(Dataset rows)
++++++++

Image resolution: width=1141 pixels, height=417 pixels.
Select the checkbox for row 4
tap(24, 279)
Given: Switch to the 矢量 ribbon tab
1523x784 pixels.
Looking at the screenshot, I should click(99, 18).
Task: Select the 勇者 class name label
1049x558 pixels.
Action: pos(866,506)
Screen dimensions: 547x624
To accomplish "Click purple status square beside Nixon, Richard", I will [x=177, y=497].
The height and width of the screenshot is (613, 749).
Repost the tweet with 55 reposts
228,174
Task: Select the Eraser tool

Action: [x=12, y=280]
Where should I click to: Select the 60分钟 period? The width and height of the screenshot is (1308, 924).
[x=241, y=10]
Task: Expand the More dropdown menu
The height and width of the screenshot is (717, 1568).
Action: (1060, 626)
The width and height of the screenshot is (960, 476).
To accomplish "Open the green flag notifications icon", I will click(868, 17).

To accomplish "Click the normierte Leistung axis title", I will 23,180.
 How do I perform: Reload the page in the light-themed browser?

++++++++

§ **PROMPT**: Reproduce all of the material above, swapping every "Task" for "Goal" and leaving everything else unchanged.

§ **SOLUTION TO THE EXERCISE**:
Image resolution: width=1141 pixels, height=417 pixels.
Select the checkbox for row 4
tap(24, 279)
Given: Switch to the 矢量 ribbon tab
1523x784 pixels.
Looking at the screenshot, I should click(99, 18).
Goal: Select the 勇者 class name label
1049x558 pixels.
Action: pos(866,506)
Screen dimensions: 547x624
To accomplish "Click purple status square beside Nixon, Richard", I will [x=177, y=497].
The height and width of the screenshot is (613, 749).
Repost the tweet with 55 reposts
228,174
Goal: Select the Eraser tool

Action: [x=12, y=280]
Where should I click to: Select the 60分钟 period? The width and height of the screenshot is (1308, 924).
[x=241, y=10]
Goal: Expand the More dropdown menu
The height and width of the screenshot is (717, 1568).
Action: (1060, 626)
The width and height of the screenshot is (960, 476).
To accomplish "Open the green flag notifications icon", I will click(868, 17).

To accomplish "Click the normierte Leistung axis title", I will 23,180.
 How do I perform: Reload the page in the light-themed browser?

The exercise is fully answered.